* _Dataset entries_
•••
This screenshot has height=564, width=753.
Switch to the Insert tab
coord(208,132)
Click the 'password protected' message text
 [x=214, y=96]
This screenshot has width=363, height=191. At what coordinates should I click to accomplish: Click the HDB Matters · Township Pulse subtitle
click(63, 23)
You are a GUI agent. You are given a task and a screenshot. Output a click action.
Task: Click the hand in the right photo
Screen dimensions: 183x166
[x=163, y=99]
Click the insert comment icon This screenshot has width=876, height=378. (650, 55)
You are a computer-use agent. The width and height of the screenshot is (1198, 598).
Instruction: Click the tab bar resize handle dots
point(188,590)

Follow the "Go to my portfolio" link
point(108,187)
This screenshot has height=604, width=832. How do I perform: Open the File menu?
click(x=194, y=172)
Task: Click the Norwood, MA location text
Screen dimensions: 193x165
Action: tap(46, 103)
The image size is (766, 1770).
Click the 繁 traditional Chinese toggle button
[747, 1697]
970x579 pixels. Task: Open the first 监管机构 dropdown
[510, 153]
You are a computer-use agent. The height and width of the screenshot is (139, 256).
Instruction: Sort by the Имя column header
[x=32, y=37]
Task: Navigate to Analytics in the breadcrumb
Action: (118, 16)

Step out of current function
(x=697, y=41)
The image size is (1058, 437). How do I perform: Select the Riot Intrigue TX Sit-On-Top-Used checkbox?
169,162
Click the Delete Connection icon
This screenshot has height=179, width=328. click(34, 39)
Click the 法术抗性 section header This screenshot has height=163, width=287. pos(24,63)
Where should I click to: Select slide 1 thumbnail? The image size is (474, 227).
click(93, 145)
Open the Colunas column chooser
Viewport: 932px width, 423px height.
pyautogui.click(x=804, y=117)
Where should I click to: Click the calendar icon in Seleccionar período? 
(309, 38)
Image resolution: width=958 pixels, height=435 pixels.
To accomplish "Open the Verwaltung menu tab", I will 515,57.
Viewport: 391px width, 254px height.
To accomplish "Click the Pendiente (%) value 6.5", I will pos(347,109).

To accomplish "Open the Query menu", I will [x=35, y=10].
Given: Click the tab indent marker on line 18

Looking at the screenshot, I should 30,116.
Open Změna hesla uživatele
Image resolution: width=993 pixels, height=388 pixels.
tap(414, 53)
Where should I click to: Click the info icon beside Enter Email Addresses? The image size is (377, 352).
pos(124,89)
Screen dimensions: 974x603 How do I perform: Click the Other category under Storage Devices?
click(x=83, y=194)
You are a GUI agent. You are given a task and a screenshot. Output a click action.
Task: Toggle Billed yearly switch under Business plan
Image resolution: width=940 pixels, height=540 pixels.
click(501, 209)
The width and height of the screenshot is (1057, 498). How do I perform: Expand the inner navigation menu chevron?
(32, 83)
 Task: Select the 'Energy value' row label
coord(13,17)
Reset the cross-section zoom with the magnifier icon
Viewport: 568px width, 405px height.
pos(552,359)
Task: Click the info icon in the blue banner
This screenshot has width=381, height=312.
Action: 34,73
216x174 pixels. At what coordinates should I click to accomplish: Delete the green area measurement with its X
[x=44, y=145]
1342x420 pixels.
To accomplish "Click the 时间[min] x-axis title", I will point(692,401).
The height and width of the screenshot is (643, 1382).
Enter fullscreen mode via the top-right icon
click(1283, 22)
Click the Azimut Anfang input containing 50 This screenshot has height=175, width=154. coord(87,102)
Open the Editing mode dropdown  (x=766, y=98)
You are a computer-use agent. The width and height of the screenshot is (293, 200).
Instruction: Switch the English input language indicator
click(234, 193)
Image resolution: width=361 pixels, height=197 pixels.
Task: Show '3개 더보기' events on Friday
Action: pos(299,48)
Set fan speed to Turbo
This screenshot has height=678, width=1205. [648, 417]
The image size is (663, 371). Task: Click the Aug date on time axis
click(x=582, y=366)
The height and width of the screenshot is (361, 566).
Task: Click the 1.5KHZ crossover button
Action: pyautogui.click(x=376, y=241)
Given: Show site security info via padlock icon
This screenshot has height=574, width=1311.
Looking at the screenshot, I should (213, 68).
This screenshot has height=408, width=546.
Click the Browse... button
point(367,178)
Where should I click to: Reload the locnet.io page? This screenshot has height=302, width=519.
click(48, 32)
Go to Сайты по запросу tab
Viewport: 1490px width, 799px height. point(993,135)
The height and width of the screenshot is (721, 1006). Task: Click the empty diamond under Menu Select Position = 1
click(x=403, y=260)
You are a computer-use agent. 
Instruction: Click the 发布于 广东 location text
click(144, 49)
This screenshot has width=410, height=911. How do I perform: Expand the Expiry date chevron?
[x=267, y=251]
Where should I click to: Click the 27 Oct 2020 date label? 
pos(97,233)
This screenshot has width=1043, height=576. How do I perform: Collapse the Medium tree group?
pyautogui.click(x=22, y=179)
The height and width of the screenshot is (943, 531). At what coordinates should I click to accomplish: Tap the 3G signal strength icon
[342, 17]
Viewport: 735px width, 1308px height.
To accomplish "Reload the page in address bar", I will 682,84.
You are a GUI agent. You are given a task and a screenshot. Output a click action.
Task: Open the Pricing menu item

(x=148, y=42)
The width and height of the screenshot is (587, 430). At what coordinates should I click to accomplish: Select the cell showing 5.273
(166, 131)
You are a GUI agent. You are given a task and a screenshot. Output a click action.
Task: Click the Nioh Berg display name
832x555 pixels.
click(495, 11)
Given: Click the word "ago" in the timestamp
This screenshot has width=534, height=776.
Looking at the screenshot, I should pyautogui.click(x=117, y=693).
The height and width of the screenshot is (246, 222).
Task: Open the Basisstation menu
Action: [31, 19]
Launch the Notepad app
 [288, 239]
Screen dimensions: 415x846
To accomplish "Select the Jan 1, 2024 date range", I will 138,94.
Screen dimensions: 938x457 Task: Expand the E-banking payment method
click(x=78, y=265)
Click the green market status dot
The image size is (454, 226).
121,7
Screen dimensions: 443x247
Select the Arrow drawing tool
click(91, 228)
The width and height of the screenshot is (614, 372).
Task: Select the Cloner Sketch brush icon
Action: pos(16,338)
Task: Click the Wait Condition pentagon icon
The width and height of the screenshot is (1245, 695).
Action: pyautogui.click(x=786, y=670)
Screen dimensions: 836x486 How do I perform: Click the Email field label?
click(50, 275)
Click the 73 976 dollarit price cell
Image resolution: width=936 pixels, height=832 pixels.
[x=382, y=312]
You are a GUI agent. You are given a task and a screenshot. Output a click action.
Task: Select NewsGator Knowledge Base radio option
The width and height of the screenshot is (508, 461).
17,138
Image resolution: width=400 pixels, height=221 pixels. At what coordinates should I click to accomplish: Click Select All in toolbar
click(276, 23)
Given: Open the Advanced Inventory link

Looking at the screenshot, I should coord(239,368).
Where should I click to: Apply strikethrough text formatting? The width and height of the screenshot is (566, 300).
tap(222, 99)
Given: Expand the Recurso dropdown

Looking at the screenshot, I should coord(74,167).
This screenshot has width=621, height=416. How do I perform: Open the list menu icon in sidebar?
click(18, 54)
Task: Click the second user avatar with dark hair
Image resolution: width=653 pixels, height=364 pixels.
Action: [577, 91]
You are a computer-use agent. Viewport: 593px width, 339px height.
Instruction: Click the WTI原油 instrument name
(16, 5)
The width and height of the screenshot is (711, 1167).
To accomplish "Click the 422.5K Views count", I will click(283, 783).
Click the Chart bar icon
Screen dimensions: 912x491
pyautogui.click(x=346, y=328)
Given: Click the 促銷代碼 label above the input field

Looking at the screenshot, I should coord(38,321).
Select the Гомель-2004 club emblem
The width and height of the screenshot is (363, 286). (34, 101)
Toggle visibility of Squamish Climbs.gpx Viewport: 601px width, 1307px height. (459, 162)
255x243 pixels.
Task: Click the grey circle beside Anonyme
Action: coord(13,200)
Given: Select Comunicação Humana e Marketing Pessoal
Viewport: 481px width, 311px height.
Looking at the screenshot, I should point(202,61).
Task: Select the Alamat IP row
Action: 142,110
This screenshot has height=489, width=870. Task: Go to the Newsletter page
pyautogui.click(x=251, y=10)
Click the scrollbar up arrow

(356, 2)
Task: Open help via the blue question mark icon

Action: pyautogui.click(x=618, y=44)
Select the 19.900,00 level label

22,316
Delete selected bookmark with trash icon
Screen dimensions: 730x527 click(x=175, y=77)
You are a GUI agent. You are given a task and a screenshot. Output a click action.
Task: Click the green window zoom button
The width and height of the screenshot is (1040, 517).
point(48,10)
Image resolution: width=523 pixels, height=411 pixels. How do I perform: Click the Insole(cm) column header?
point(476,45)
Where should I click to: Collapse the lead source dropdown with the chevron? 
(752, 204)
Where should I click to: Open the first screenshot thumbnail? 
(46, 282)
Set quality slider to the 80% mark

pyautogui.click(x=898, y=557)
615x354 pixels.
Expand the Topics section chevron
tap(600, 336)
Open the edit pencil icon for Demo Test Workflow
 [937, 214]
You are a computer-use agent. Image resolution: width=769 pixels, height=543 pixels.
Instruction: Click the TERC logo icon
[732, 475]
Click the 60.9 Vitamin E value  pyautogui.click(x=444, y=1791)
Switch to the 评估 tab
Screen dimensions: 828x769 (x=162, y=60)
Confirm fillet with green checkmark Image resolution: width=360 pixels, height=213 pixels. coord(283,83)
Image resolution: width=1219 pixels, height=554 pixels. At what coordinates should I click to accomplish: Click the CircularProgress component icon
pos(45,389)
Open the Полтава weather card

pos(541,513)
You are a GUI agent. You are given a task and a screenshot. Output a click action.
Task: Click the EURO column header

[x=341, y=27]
•••
* _WHAT THE EXERCISE ASKS_
In the entries above, find the line holding "Expand the Topics section chevron" and the line holding "Click the 60.9", then retype exactly those two lines and every line between them, and nothing else.

* _FINISHED EXERCISE_
Expand the Topics section chevron
tap(600, 336)
Open the edit pencil icon for Demo Test Workflow
 [937, 214]
You are a computer-use agent. Image resolution: width=769 pixels, height=543 pixels.
Instruction: Click the TERC logo icon
[732, 475]
Click the 60.9 Vitamin E value  pyautogui.click(x=444, y=1791)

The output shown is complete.